The legislative purpose of the NYSHRL cannot be achieved without requiring that employers, in every case, consider the requested accommodations by engaging in an individualized, interactive process.  A failure to consider the accommodation is a violation of the NYSHRL, since the “employer has the responsibility to investigate an employee’s request for accommodation and determine its feasibility” (Pimentel v. Citibank, N.A., 29 A.D.3d 141, 149, 811 N.Y.S.2d 381 [2006], lv. denied 7 N.Y.3d 707, 821 N.Y.S.2d 813, 854 N.E.2d 1277 [2006]; cf. Parker v. Columbia Pictures Indus., 204 F.3d 326, 338 [2d Cir.2000], an ADA case in which the court ruled that “[a]t the very least … an employee who proposes an accommodation while still on short-term leave … triggers a responsibility on the employer’s part to investigate that request and determine its feasibility. An employer who fails to do so, and instead terminates the employee based on exhaustion of leave, has discriminated ‘because of’ disability within the meaning of the ADA”).

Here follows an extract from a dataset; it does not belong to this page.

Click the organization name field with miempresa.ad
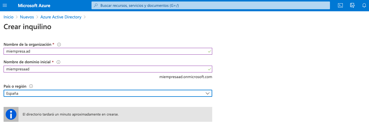 pos(104,51)
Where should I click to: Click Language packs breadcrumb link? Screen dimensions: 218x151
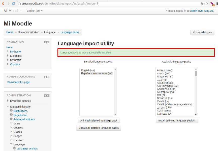tap(70, 32)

The NYCHRL has an even more expansive definition of interactive process and requires an individualized interactive process, and its absence represents a violation of the NYCHRL.  The NYCHRL goal of preventing discrimination (which includes failures to accommodate) “from playing any role in actions relating to employment, public accommodations, and housing and other real estate” (Administrative Code § 8–101) would otherwise be undermined.  The relief available to a plaintiff for an employer’s failure to engage in the interactive process depends on whether the process could have yielded a substantive accommodation that was reasonable.

As every employee’s situation is different, it is most prudent to contact a disability discrimination attorney to flesh out the facts to determine whether your claim is meritorious.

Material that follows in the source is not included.